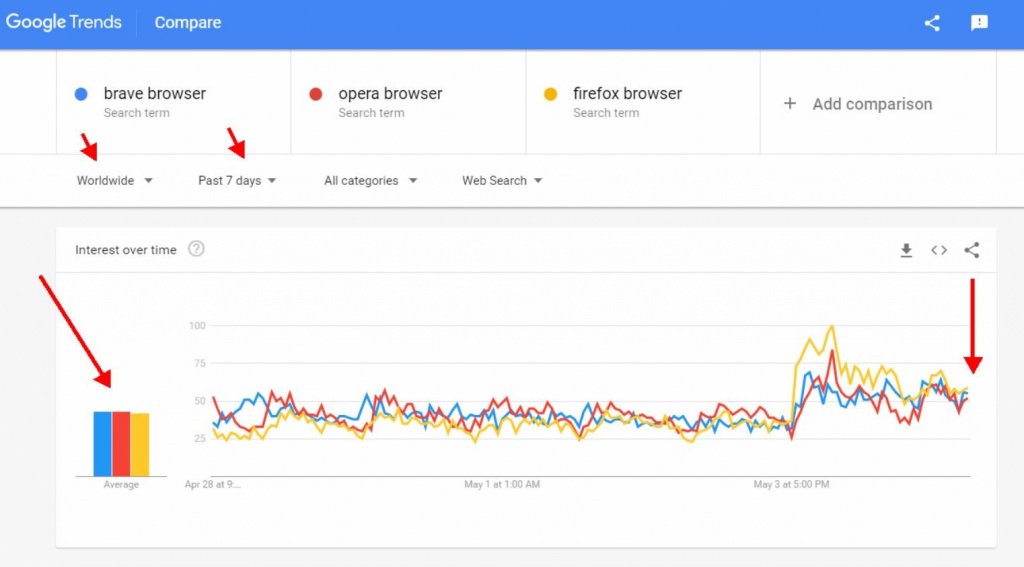This screenshot has width=1024, height=567.
Task: Click the embed code icon on chart
Action: pyautogui.click(x=939, y=250)
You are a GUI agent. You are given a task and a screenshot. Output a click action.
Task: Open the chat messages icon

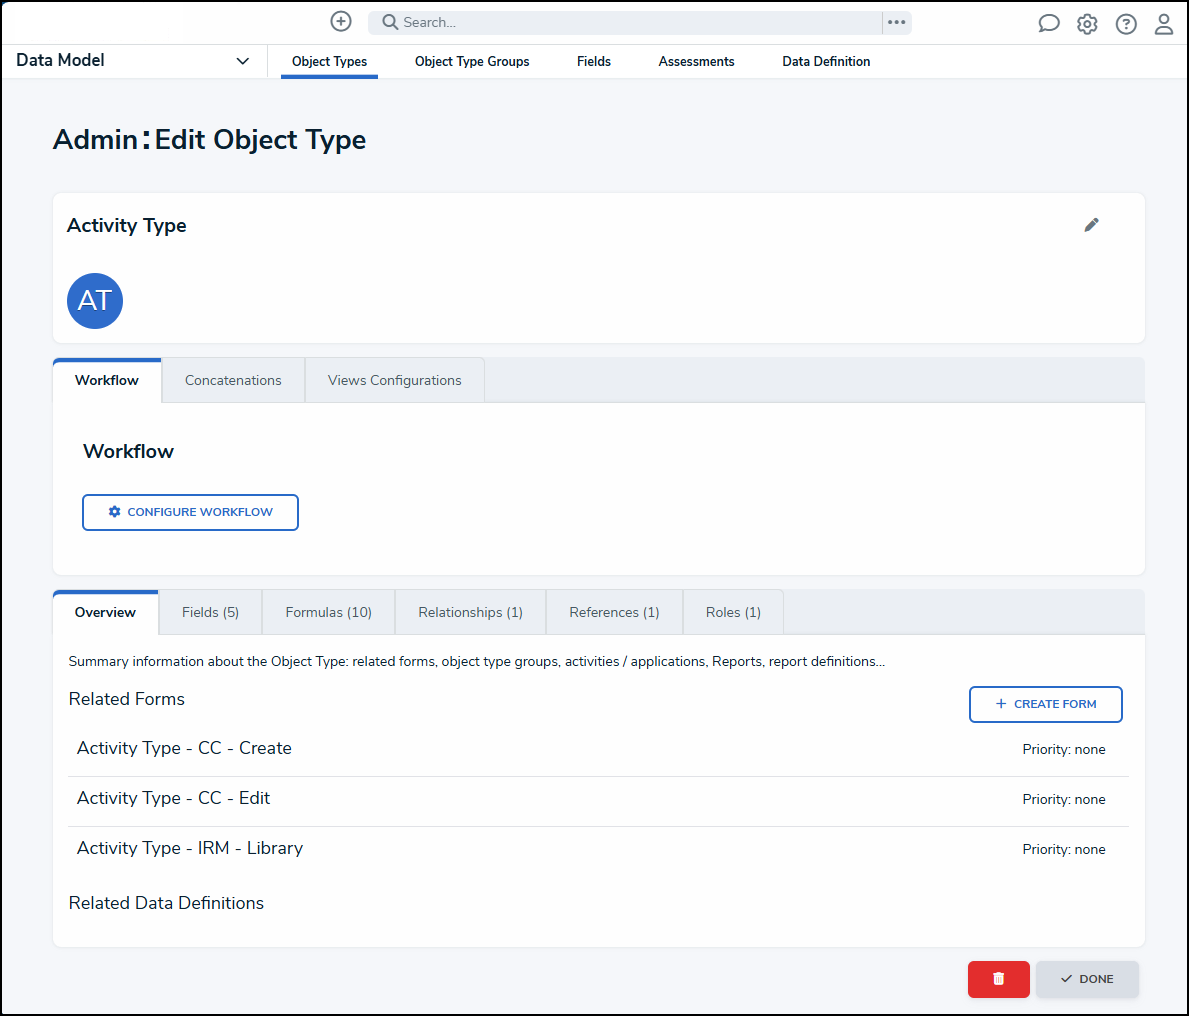point(1048,24)
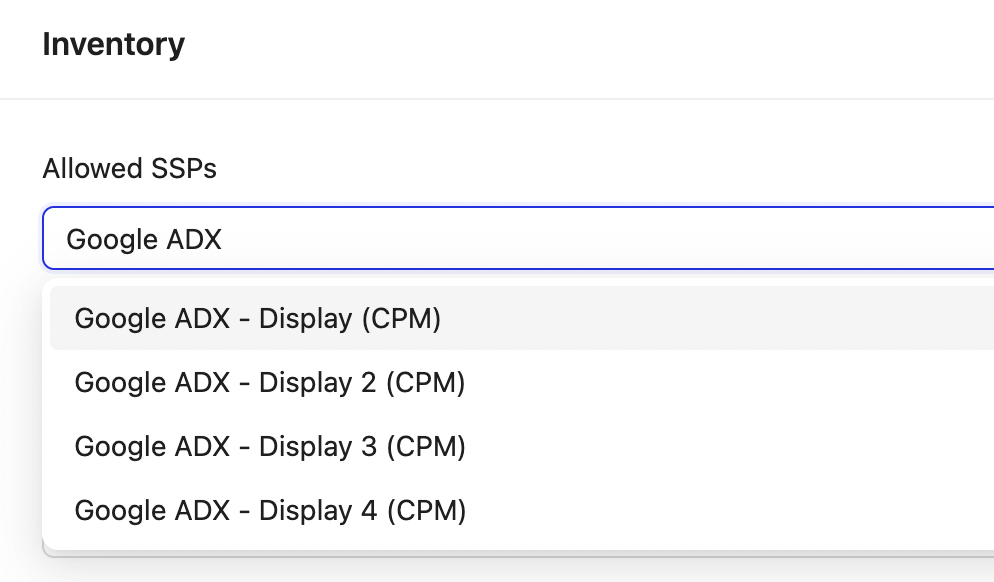994x582 pixels.
Task: Choose the last suggestion, Display 4 (CPM)
Action: pos(270,510)
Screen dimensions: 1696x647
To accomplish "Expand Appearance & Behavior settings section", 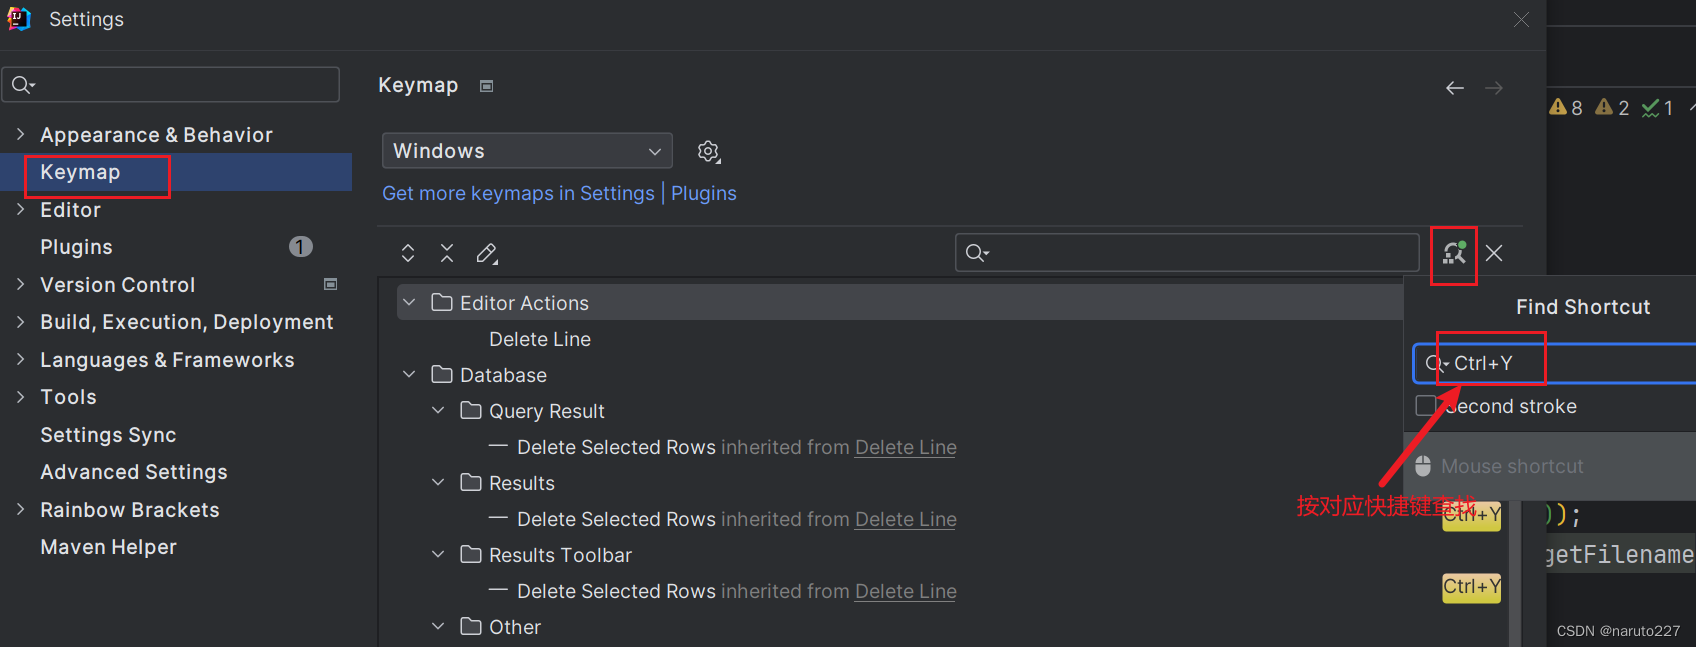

## Action item
The output must start at the line holding "You are a GUI", end at the last line of the listing above, and show each line exactly; please omit all pictures.

## Answer to this problem
You are a GUI agent. You are given a task and a screenshot. Output a click action.
Task: Open the chat messages icon

point(1048,24)
994x582 pixels.
Task: Choose the last suggestion, Display 4 (CPM)
Action: pos(270,510)
Screen dimensions: 1696x647
To accomplish "Expand Appearance & Behavior settings section", 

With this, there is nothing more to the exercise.